• The task
Lay out the lines of the items that begin with the line containing "Click the 'Cost" and end with the line containing "[x=574, y=421]", both included, as a Markdown table with the columns Row and Line. Number each row and omit blank lines.

:::::

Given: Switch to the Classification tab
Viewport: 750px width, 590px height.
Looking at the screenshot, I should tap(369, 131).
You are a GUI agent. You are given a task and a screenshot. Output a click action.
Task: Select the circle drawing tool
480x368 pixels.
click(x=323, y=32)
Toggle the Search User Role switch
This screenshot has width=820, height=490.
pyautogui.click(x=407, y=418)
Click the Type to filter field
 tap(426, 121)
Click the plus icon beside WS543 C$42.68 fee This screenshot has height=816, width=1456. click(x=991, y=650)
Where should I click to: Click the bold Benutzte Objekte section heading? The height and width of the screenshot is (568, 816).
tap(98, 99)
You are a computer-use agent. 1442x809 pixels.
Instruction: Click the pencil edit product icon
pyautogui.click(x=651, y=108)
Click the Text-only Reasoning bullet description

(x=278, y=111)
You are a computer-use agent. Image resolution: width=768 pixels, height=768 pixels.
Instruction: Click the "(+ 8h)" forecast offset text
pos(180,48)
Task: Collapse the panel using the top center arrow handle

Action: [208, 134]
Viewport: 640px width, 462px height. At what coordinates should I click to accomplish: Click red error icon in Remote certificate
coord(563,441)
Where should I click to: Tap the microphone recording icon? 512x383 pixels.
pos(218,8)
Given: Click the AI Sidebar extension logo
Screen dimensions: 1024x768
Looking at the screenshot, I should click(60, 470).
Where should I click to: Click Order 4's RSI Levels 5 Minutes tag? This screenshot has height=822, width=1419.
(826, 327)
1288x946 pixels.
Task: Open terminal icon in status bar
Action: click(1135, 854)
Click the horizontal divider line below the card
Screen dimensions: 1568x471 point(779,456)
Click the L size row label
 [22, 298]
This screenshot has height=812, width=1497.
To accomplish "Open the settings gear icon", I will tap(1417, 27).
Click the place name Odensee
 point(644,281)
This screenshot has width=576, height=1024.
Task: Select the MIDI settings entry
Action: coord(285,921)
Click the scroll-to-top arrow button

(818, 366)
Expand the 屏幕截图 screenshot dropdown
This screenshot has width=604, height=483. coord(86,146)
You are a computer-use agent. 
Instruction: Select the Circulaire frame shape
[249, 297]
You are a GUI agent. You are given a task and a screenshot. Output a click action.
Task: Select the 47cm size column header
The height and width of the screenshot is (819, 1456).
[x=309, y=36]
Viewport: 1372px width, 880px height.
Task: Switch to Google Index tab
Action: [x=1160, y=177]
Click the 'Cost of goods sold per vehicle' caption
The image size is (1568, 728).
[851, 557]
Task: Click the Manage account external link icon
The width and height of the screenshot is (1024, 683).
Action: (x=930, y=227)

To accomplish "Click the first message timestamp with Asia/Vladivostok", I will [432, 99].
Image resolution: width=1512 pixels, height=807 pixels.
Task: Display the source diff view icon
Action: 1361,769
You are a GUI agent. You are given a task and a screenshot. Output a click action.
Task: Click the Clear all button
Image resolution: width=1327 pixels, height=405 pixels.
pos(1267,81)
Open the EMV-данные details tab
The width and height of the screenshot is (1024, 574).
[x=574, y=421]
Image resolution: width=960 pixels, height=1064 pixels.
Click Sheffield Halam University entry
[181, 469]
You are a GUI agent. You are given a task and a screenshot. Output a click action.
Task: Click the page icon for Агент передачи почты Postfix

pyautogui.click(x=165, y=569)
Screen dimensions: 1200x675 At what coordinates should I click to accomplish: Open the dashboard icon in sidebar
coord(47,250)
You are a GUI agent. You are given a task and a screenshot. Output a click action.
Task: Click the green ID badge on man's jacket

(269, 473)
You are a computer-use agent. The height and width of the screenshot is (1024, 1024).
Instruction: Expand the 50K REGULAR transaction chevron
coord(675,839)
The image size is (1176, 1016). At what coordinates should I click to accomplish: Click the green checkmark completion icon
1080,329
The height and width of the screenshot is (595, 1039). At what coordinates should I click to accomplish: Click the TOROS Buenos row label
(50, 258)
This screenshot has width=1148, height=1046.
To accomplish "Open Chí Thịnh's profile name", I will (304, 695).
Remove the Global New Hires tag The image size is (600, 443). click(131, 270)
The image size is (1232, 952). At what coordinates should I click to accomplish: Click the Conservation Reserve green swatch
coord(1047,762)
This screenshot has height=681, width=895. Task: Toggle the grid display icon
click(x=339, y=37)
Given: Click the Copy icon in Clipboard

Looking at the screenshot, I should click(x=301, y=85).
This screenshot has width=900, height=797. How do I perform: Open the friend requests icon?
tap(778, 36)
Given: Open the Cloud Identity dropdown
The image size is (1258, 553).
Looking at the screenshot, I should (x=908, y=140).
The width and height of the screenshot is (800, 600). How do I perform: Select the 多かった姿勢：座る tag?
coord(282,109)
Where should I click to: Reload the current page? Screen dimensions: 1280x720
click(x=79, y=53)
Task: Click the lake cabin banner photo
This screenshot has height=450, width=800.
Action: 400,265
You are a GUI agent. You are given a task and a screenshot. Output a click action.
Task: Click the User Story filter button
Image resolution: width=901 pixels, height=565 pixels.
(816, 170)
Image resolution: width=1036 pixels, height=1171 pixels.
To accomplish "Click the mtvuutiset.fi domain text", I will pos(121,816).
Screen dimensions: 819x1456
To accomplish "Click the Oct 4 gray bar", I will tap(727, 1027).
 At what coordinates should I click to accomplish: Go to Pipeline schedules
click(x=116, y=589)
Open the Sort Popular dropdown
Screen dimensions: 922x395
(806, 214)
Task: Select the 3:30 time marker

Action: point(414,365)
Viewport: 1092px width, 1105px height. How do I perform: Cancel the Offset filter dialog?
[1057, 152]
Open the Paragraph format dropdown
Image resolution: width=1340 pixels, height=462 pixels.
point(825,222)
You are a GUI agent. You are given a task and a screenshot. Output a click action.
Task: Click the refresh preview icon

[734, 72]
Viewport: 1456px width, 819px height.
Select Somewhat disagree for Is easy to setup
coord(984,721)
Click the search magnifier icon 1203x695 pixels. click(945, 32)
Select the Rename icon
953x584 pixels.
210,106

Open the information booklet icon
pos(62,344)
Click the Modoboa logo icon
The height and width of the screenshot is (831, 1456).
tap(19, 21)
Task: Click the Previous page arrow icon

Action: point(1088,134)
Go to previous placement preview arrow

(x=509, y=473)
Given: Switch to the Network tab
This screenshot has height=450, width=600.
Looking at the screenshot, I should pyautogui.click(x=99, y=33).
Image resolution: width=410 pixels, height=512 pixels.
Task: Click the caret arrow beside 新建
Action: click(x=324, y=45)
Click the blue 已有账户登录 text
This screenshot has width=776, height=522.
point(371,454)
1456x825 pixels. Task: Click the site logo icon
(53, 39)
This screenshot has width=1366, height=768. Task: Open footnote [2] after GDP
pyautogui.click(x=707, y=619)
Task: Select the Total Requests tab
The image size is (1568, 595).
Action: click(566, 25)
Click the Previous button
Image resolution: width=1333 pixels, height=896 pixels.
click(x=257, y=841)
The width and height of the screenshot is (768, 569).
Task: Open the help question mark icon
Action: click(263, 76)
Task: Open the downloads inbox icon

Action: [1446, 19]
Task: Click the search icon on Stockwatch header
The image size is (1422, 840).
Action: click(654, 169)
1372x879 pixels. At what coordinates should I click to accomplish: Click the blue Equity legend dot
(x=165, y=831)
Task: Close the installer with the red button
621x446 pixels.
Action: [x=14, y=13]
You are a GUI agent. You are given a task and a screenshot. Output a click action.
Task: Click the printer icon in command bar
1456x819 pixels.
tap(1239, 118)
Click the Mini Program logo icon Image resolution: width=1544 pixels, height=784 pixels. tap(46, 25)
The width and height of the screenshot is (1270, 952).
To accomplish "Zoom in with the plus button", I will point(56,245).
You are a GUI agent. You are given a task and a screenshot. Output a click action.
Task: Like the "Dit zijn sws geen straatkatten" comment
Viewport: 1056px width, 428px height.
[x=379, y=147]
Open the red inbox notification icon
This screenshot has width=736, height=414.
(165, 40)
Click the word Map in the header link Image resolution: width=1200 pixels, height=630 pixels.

:::::

• Solution to this exercise
| Row | Line |
|---|---|
| 1 | Click the 'Cost of goods sold per vehicle' caption |
| 2 | The image size is (1568, 728). |
| 3 | [851, 557] |
| 4 | Task: Click the Manage account external link icon |
| 5 | The width and height of the screenshot is (1024, 683). |
| 6 | Action: (x=930, y=227) |
| 7 | To accomplish "Click the first message timestamp with Asia/Vladivostok", I will [432, 99]. |
| 8 | Image resolution: width=1512 pixels, height=807 pixels. |
| 9 | Task: Display the source diff view icon |
| 10 | Action: 1361,769 |
| 11 | You are a GUI agent. You are given a task and a screenshot. Output a click action. |
| 12 | Task: Click the Clear all button |
| 13 | Image resolution: width=1327 pixels, height=405 pixels. |
| 14 | pos(1267,81) |
| 15 | Open the EMV-данные details tab |
| 16 | The width and height of the screenshot is (1024, 574). |
| 17 | [x=574, y=421] |